→ PASSAGE FOR REVIEW:
Relations between the Empire of Japan and the Russian Empire (1855–1917) were minimal until 1855, mostly friendly from 1855 to the early 1890s, but then turned hostile, largely over the status of Manchuria and of Korea. The two empires established diplomatic and commercial relations from 1855 onwards. The Russian Empire officially ended in 1917, and was succeeded by Communist rule formalized in 1922 with the formation of the Soviet Union.

For later periods, see Japan–Soviet Union relations (1922–1991) and Japan–Russia relations (1992–present).

==Historical relations==

===Establishment of relations (1778–1860)===
From the beginning of the 17th century, the Tokugawa shogunate which ruled Japan imposed a state of isolation, forbidding trade and contact with the outside world, with a narrow exception for the Netherlands, Korea, and China. Dutch merchants were restricted to an island in the port of Nagasaki. Entering Japan itself was strictly prohibited. From the early 19th century, the western colonial powers especially Britain, France, the Netherlands, and Russia, were expanding politically and economically into new markets, and were seeking to impose hegemony over much of Asia. Japan was important due to its strategic location off the China coast, with a large and untapped economic potential. As neighbors, Japan and Russia had early interactions, usually disputes over fishing grounds and territorial claims. Various documents speak of the capture of Japanese fishermen on the Kamchatka Peninsula. Some of these Japanese captives were taken to Saint Petersburg, where they were used in the teaching of Japanese language and culture.

→ DATA SHOWN:
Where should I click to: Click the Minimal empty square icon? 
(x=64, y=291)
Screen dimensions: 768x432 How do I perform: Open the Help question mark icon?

→ WORK TO BE COMPLETED:
From the text on relations between Japan and the Russian Empire, extract the passage from "Relations between the" to "Japan–Russia relations (1992–present)." word for word. Draw only on the text.

→ TASK OUTPUT:
Relations between the Empire of Japan and the Russian Empire (1855–1917) were minimal until 1855, mostly friendly from 1855 to the early 1890s, but then turned hostile, largely over the status of Manchuria and of Korea. The two empires established diplomatic and commercial relations from 1855 onwards. The Russian Empire officially ended in 1917, and was succeeded by Communist rule formalized in 1922 with the formation of the Soviet Union.

For later periods, see Japan–Soviet Union relations (1922–1991) and Japan–Russia relations (1992–present).